Okay, he might not act in that way but looking at his level of concern, responsibility, and interest in the baby, why take the risk?

I couldn't agree less. You're concerned about the father potentially controlling the mother's lifestyle and choices but seemingly have no issue with the mother controlling what rights the father has regarding HIS child by not legally naming him on the birth certificate? Lacking a bit of a moral compass there!

Kiyentai · 17/02/2021 17:44

@JaneNorman

He could come and live with me that is an option but he isn’t sure when he will be ready to do that

He’s about to be a Dad. It’s either time to step up, take responsibility and grow up, or to fuck off and let you crack on as a single parent. I don’t think the best option is for him to continue dicking around for a few years, leaving you to do all the hard work until he’s decided he’s ready to grow up/commit.

Have a conversation about how he’s going to support you and the baby financially ASAP.

This.

One of my best friends had a husband that smoked weed for years. Chances are if he's smoking weed on a daily basis, he is probably doing other things too. He's 27.. if he hasn't gotten his life together by now I would consider this a huge red flag. Moving away from his friends and family? He's an adult, it happens. There are plenty of ways to communicate with family these days. New job? Maybe he needs to get a different job to help you with the finances of having a child. There are plenty of jobs out there. Smoking weed is a habit that can be broken, and believe me, its not about "changing" him, its him adapting to the situation. Yes it was fun being in a relationship, yes he is sweet, nice and kind and treats you right, but he does that because it is the ONLY thing he can do and I promise you, eventually you will tire of having to be the bread winner all of the time because sometimes even YOU will need a break. Honestly it sounds like he needs to step up or ship out.

QueenOfPain · 17/02/2021 17:46

This sounds like it should have been a short lived but fun, friends with benefits situation.

OP, he’s not ready to grow up.

Does he speak positively about your pregnancy and being a father?

Laeta · 17/02/2021 18:00

Sounds like if he moves in with you, you'll end up with 2 children.

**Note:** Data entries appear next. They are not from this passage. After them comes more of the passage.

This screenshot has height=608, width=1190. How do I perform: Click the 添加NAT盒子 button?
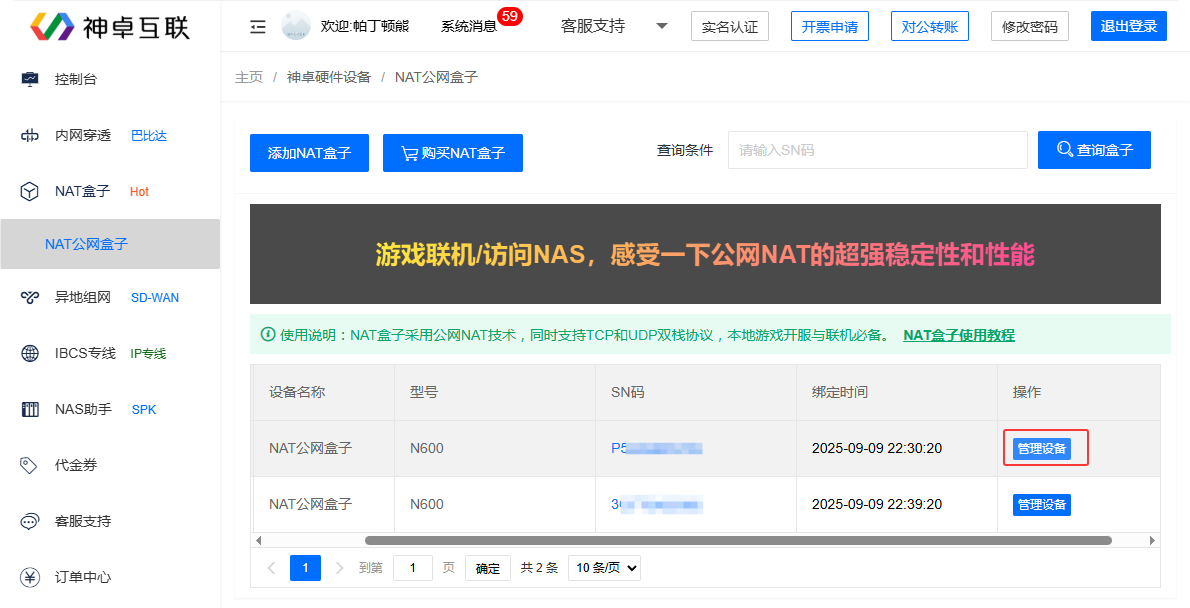click(309, 153)
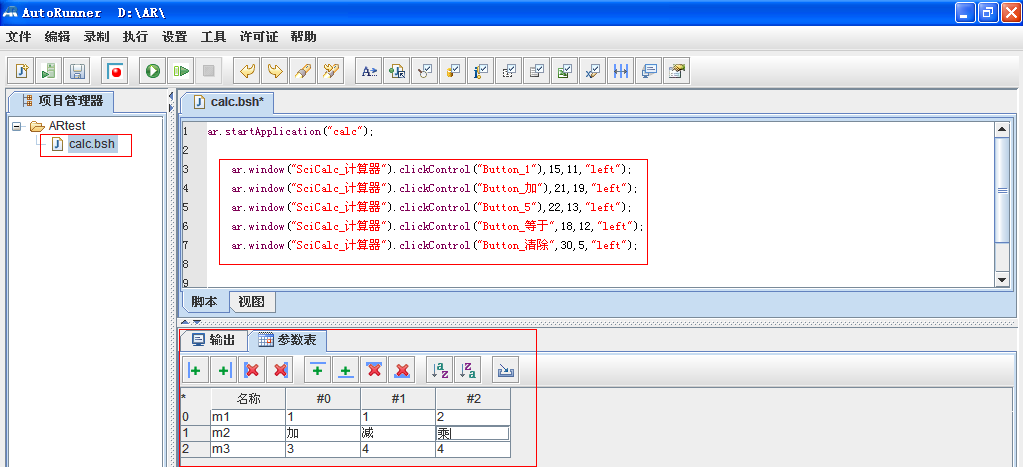Sort parameters ascending (a-z) icon

(x=439, y=370)
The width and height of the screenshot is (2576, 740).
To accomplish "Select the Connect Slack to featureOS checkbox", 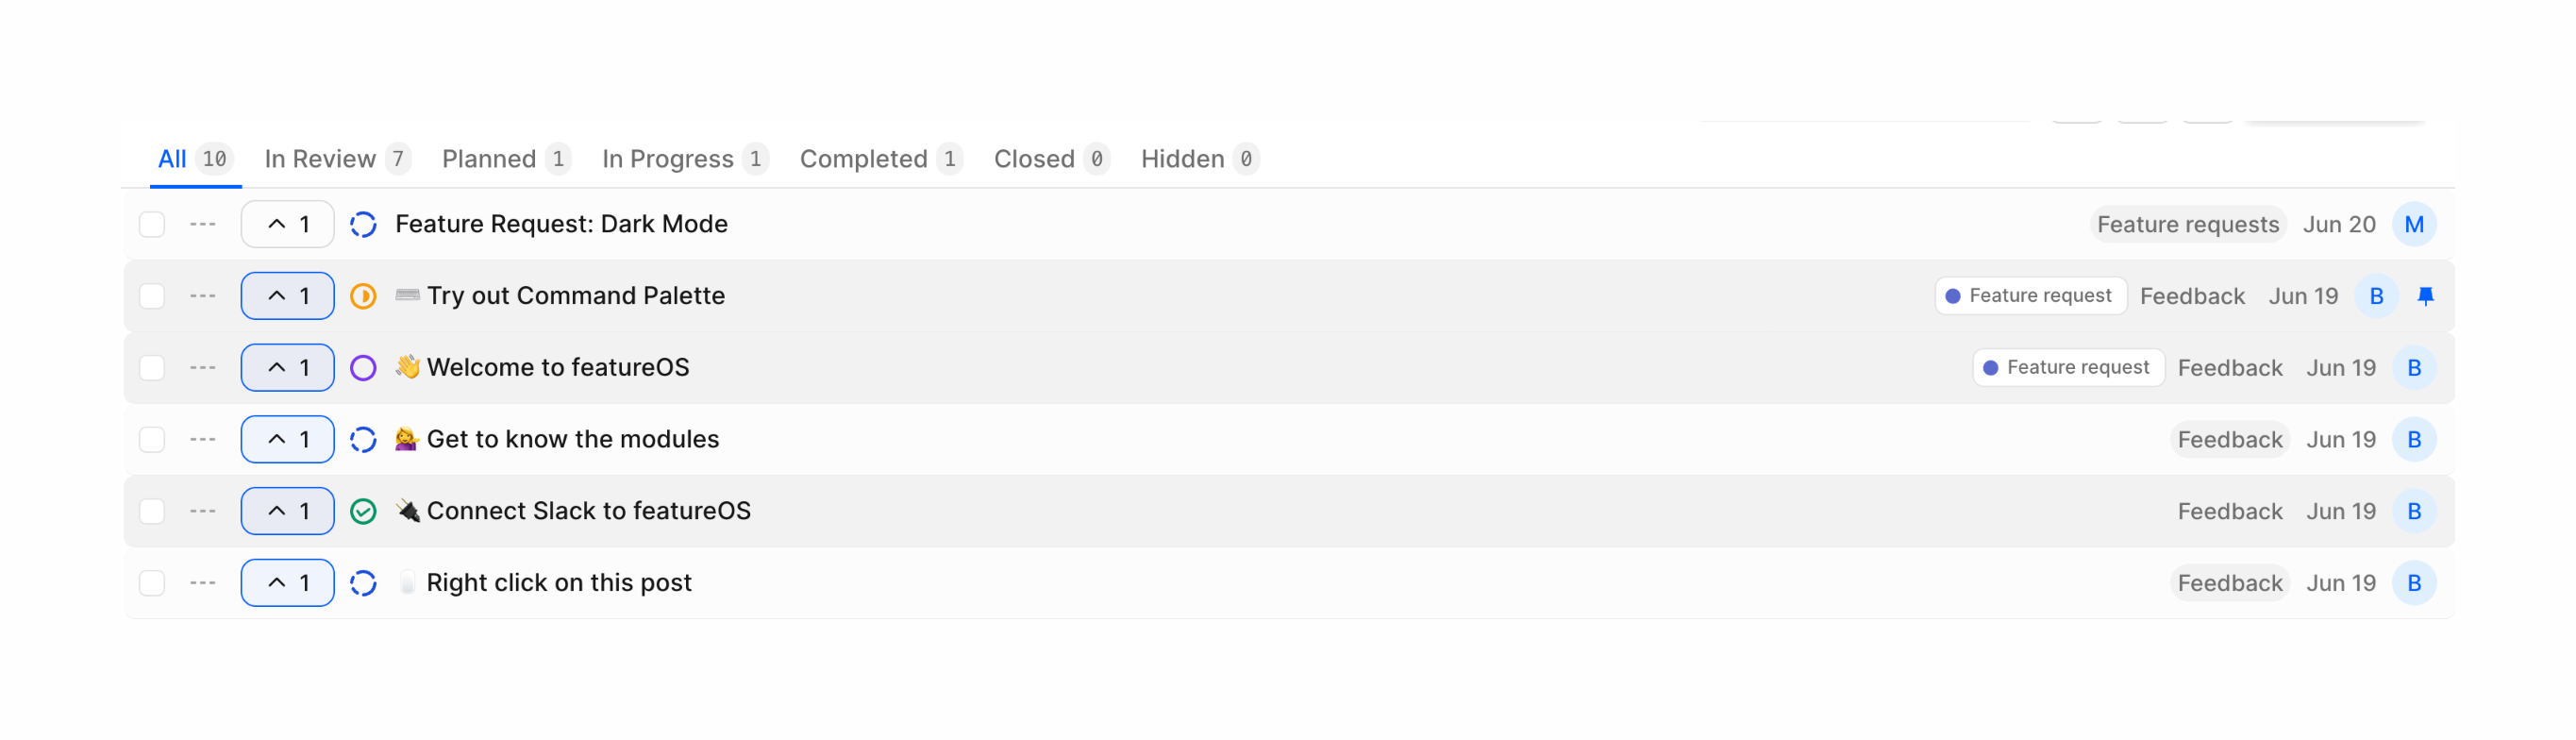I will pos(152,510).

You've got your head switched on though, so whatever you decide I know you and baby will do just fine!

MrsTerryPratchett · 17/02/2021 20:40

I couldn't agree less. You're concerned about the father potentially controlling the mother's lifestyle and choices but seemingly have no issue with the mother controlling what rights the father has regarding HIS child by not legally naming him on the birth certificate? Lacking a bit of a moral compass there!

There is a difference between a mother who is taking all the responsibilities on, and a father who smokes dope and lives with his mum not his child.

He doesn't have rights. The baby has rights, the parents have responsibilities. I wouldn't restrict access but I sure as shit wouldn't have this waster deciding if I could go for two weeks in Benidorm with my 12 year old. He can ask for PR if he's so inclined but I wouldn't hand it to him when he seems disinclined to do the bare minimum.

physicskate · 17/02/2021 21:36

Op - you deserve better. You deserve to be loved unreservedly, wildly and unconditionally. You don't have this with this waste of space.

Sure you have fun sometimes, but life and love is also about the hard things too. This doesn't sound like love.

Foreverhope · 18/02/2021 08:59

It’s interesting hearing other people’s opinions. I know should be concerned with the lack of commitment, that isn’t the kind of man I want. I want a partnership and to feel supported. Another chat is clearly on the cards,regardless if he feels ready or not it’s happening! I just don’t like to put him under pressure or guilt trip him or even upset him but that’s just the person I am. When I really think about it, it’s all on his terms at the moment. I need to make this about the baby and me, I am happy to walk away I deserve better.

OP posts:
Skymum82 · 18/02/2021 09:23

Literally I just keep thinking about knocked up and imagining your dating Seth rogan 😂.
I think if he can’t give up the weed for the baby it’s not a great sign. But you never know when a baby is actually there he may realise what’s important. I think he needs to show the commitment by moving closer to you etc, not you.